▸ **DETALHES DO PROBLEMA**
Devolva todos os registros abaixo, repetindo cada linha sem nenhuma alteração.

▸ **DADOS PARA PROCESSAR**
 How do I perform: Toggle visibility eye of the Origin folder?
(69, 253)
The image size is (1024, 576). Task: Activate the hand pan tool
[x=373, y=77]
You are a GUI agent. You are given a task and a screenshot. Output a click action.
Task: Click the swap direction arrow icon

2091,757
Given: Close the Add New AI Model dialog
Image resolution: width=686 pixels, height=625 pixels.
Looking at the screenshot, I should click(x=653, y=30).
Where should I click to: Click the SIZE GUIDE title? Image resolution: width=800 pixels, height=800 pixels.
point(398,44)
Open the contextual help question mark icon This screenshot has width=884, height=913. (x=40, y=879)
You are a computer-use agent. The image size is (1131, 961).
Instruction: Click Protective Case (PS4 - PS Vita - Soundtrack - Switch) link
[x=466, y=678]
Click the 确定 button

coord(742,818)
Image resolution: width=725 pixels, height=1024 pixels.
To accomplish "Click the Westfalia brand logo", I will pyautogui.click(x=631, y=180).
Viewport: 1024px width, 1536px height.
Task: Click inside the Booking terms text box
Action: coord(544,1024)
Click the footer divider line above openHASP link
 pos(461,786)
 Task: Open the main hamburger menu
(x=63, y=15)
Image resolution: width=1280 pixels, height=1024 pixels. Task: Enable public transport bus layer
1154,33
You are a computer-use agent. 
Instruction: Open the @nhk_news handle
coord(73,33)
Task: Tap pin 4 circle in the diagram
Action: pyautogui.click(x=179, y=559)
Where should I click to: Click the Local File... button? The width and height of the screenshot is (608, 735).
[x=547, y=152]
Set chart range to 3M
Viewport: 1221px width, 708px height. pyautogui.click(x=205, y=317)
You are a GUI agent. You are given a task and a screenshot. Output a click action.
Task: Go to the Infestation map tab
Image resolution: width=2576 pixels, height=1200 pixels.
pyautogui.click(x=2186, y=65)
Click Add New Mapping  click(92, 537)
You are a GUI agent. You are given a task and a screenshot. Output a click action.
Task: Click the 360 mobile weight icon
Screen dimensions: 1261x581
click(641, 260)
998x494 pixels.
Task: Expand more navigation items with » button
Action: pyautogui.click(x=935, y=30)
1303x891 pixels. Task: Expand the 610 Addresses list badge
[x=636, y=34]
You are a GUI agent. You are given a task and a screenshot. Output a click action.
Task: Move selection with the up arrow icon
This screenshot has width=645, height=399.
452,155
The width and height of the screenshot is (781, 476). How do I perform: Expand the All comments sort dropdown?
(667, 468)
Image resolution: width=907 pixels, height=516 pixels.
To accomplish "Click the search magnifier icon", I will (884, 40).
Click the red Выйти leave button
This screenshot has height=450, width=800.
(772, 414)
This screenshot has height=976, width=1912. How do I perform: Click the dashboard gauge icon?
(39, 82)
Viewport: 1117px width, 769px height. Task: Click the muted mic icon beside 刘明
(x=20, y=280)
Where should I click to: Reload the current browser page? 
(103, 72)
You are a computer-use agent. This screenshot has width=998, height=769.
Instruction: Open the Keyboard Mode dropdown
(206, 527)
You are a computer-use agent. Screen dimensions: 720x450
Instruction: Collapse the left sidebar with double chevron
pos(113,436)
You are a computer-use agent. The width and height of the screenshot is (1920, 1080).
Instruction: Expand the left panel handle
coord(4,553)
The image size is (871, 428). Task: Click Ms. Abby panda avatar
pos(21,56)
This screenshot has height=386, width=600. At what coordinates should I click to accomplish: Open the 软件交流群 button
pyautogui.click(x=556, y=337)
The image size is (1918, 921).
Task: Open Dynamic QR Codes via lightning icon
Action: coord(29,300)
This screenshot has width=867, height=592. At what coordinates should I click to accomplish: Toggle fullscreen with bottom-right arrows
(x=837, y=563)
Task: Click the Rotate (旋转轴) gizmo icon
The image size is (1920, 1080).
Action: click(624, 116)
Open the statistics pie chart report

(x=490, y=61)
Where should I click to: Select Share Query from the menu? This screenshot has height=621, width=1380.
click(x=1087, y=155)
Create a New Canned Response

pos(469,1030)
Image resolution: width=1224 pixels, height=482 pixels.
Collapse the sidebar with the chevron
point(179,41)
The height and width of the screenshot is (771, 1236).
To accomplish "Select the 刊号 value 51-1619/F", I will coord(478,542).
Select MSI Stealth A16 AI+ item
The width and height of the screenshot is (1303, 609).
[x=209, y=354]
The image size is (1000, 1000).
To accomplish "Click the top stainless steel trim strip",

▸ **A RESPOSTA**
 How do I perform: Toggle visibility eye of the Origin folder?
(69, 253)
The image size is (1024, 576). Task: Activate the hand pan tool
[x=373, y=77]
You are a GUI agent. You are given a task and a screenshot. Output a click action.
Task: Click the swap direction arrow icon

2091,757
Given: Close the Add New AI Model dialog
Image resolution: width=686 pixels, height=625 pixels.
Looking at the screenshot, I should click(x=653, y=30).
Where should I click to: Click the SIZE GUIDE title? Image resolution: width=800 pixels, height=800 pixels.
point(398,44)
Open the contextual help question mark icon This screenshot has width=884, height=913. (x=40, y=879)
You are a computer-use agent. The image size is (1131, 961).
Instruction: Click Protective Case (PS4 - PS Vita - Soundtrack - Switch) link
[x=466, y=678]
Click the 确定 button

coord(742,818)
Image resolution: width=725 pixels, height=1024 pixels.
To accomplish "Click the Westfalia brand logo", I will pyautogui.click(x=631, y=180).
Viewport: 1024px width, 1536px height.
Task: Click inside the Booking terms text box
Action: coord(544,1024)
Click the footer divider line above openHASP link
 pos(461,786)
 Task: Open the main hamburger menu
(x=63, y=15)
Image resolution: width=1280 pixels, height=1024 pixels. Task: Enable public transport bus layer
1154,33
You are a computer-use agent. 
Instruction: Open the @nhk_news handle
coord(73,33)
Task: Tap pin 4 circle in the diagram
Action: pyautogui.click(x=179, y=559)
Where should I click to: Click the Local File... button? The width and height of the screenshot is (608, 735).
[x=547, y=152]
Set chart range to 3M
Viewport: 1221px width, 708px height. pyautogui.click(x=205, y=317)
You are a GUI agent. You are given a task and a screenshot. Output a click action.
Task: Go to the Infestation map tab
Image resolution: width=2576 pixels, height=1200 pixels.
pyautogui.click(x=2186, y=65)
Click Add New Mapping  click(92, 537)
You are a GUI agent. You are given a task and a screenshot. Output a click action.
Task: Click the 360 mobile weight icon
Screen dimensions: 1261x581
click(641, 260)
998x494 pixels.
Task: Expand more navigation items with » button
Action: pyautogui.click(x=935, y=30)
1303x891 pixels. Task: Expand the 610 Addresses list badge
[x=636, y=34]
You are a GUI agent. You are given a task and a screenshot. Output a click action.
Task: Move selection with the up arrow icon
This screenshot has width=645, height=399.
452,155
The width and height of the screenshot is (781, 476). How do I perform: Expand the All comments sort dropdown?
(667, 468)
Image resolution: width=907 pixels, height=516 pixels.
To accomplish "Click the search magnifier icon", I will (884, 40).
Click the red Выйти leave button
This screenshot has height=450, width=800.
(772, 414)
This screenshot has height=976, width=1912. How do I perform: Click the dashboard gauge icon?
(39, 82)
Viewport: 1117px width, 769px height. Task: Click the muted mic icon beside 刘明
(x=20, y=280)
Where should I click to: Reload the current browser page? 
(103, 72)
You are a computer-use agent. This screenshot has width=998, height=769.
Instruction: Open the Keyboard Mode dropdown
(206, 527)
You are a computer-use agent. Screen dimensions: 720x450
Instruction: Collapse the left sidebar with double chevron
pos(113,436)
You are a computer-use agent. The width and height of the screenshot is (1920, 1080).
Instruction: Expand the left panel handle
coord(4,553)
The image size is (871, 428). Task: Click Ms. Abby panda avatar
pos(21,56)
This screenshot has height=386, width=600. At what coordinates should I click to accomplish: Open the 软件交流群 button
pyautogui.click(x=556, y=337)
The image size is (1918, 921).
Task: Open Dynamic QR Codes via lightning icon
Action: coord(29,300)
This screenshot has width=867, height=592. At what coordinates should I click to accomplish: Toggle fullscreen with bottom-right arrows
(x=837, y=563)
Task: Click the Rotate (旋转轴) gizmo icon
The image size is (1920, 1080).
Action: click(624, 116)
Open the statistics pie chart report

(x=490, y=61)
Where should I click to: Select Share Query from the menu? This screenshot has height=621, width=1380.
click(x=1087, y=155)
Create a New Canned Response

pos(469,1030)
Image resolution: width=1224 pixels, height=482 pixels.
Collapse the sidebar with the chevron
point(179,41)
The height and width of the screenshot is (771, 1236).
To accomplish "Select the 刊号 value 51-1619/F", I will coord(478,542).
Select MSI Stealth A16 AI+ item
The width and height of the screenshot is (1303, 609).
[x=209, y=354]
The image size is (1000, 1000).
To accomplish "Click the top stainless steel trim strip",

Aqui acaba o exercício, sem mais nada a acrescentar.